Catholic Transcript Magazine of the Roman Catholic Archdiocese of Hartford Connecticut

Sunday, April 22, 2018

cram halfPart of an occasional series on living with hardship

The date was April 16, 1977, and abortion had been legal for four years. A 17-year-old woman in her third trimester of pregnancy entered a southern California abortion clinic for a late-term abortion. Toxic saline solution was injected into her womb, and she was expected to deliver a dead baby within 24 hours. Instead, after being burned alive in her mother’s womb for 18 hours, Gianna Jessen was born breathing. She weighed 2 pounds. Gianna’s birth certificate lists her place of birth as a Planned Parenthood abortion clinic.

Abandoned by her parents, Jessen spent her first three months in a hospital incubator. Lack of oxygen in the womb had caused cerebral palsy, and doctors did not expect her to survive. She spent more than a year in temporary foster care, unable to even lift her head, until, at 17 months of age, she was placed with a loving woman named Penny. "I was 32 pounds of dead weight," Jessen says.

The doctor told Penny that the baby would never crawl, never walk, never speak. He urged Penny to give up hope that Gianna would progress beyond a vegetative state.

But Penny did not give up hope. She did physical therapy with Gianna three times a day, and at 3½ years of age, the little girl began to walk with the aid of a walker and leg braces.

Since that time, she has undergone four surgeries, and today, Gianna Jessen walks with only a slight limp. She dances, rock climbs and runs marathons.

When Gianna was 13 years old, she was invited to speak at a Mother’s Day banquet. Gianna limped to the front of the room and, addressing the women, described how she had survived an abortion. "I forgive [my birth mother] totally for what she did," Jessen stated. "As a result of the abortion, however, I have cerebral palsy – but that’s okay, because I have God to keep me going every day. It’s not always easy, but he is always there. He’s there for you, too."

After the talk, a woman approached the young girl. "I had an abortion," the woman admitted quietly. "Nobody knows. I’ve confessed it to God, but I still feel guilty."

The woman began to sob. "I have longed to hold my baby and tell her I am sorry.
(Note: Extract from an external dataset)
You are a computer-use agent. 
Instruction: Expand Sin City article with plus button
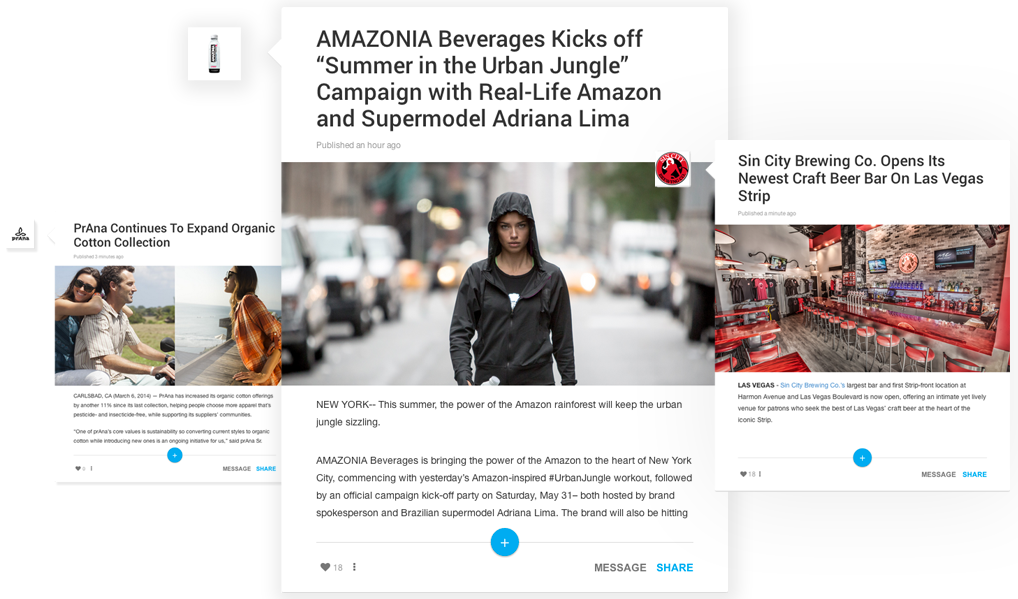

Somehow, hearing you say you forgive your mother makes me feel maybe [my baby] would forgive me."

"She would," Gianna replied earnestly. "I know she would."
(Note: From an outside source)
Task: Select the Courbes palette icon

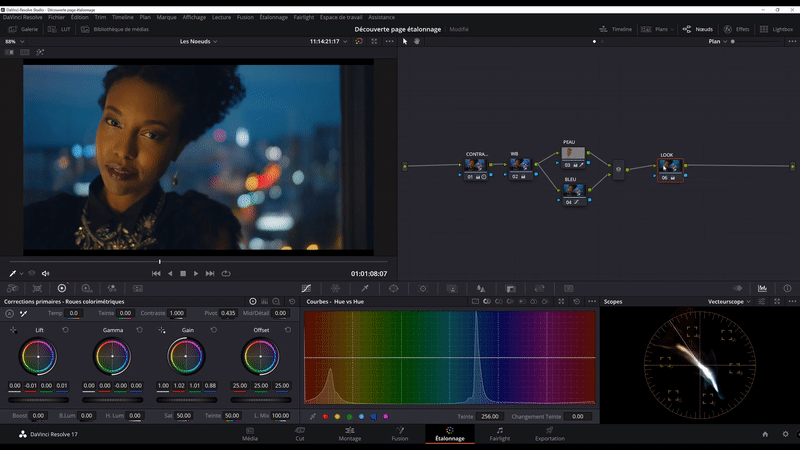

The woman’s tears released half a lifetime of pain. "I have had this bottled up for so many years . . . Thank you so much."
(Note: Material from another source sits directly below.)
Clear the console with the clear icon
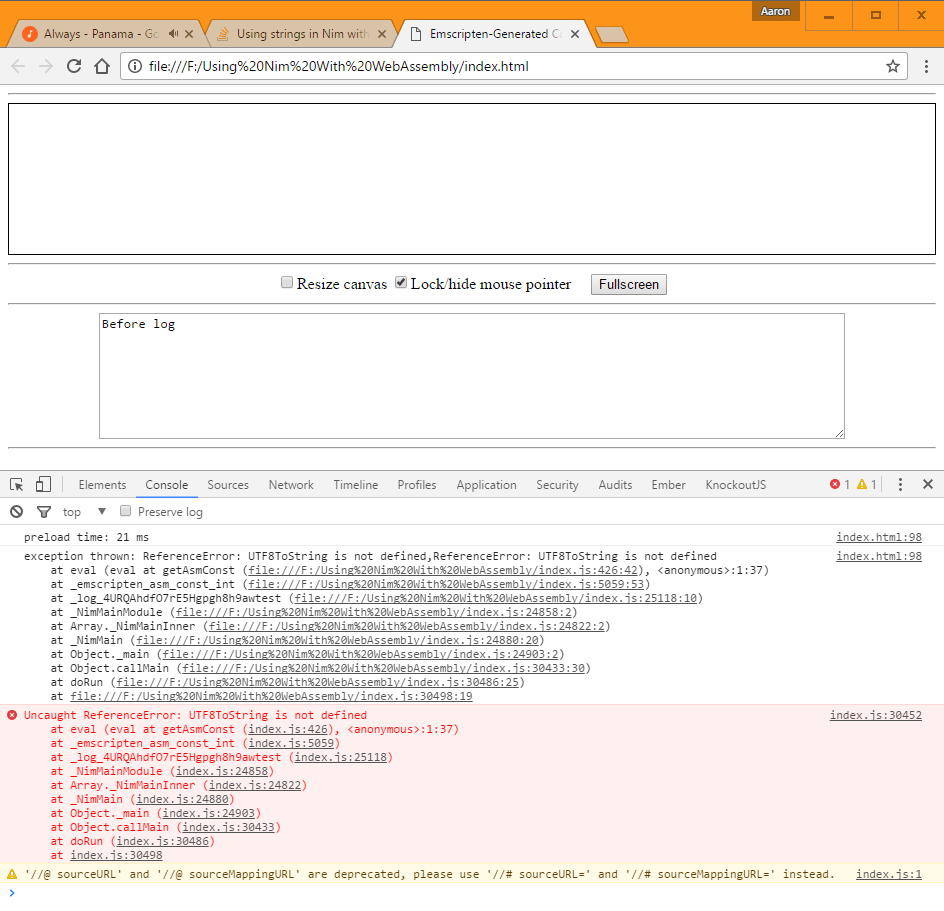The image size is (944, 911). click(x=15, y=511)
It was the first of many such encounters. "Women who have had abortions have come up to me crying, saying, ‘I wish I had never done this. I had no idea the pain I would live with for the rest of my life,’" says Jessen. Men, too, have admitted feeling powerless or regretful about being party to an abortion.

Now 35, Jessen refutes the notion that abortion is a women’s rights issue. "There was no radical feminist standing up and yelling about how my rights had been violated that day. In fact, my life was being snuffed out in the name of women’s rights."

Gianna Jessen has spoken across the globe. Her story was reported by BBC News and World Radio, and she has addressed the House of Commons in London. She testified before Congress in opposition to partial-birth abortion and in support of the Born-Alive Protection Act, which protects infants born alive during an abortion. Before this law went into effect, many such infants were left to die.

"I do not consider myself a by-product or any other of the titles given to a child in the womb," Jessen declared to Congress. "Today, a baby is a baby when miscarriage takes place at two, three, four months. A baby is called a clump of cells when an abortion takes place at two, three, four months. Why is that? I see no difference."

Gianna Jessen often refers to her cerebral palsy as a gift. "There are things that you are only able to learn by the weakest among us," she states. "We misunderstand how beautiful suffering can be. I don’t willingly sign up for it, but when it comes, . . . God has a way of making the most miserable thing beautiful. It seems like the more challenges, the more joy I get."

"I’m his girl," she is known to say. "You don’t mess with God’s girl. I got a sign on my forehead that says: You better be nice to me, for my Father owns the world."

The movie, "October Baby," currently in theaters, is based loosely on Gianna Jessen’s life.

Regina Cram lives in Glastonbury and is a freelance writer.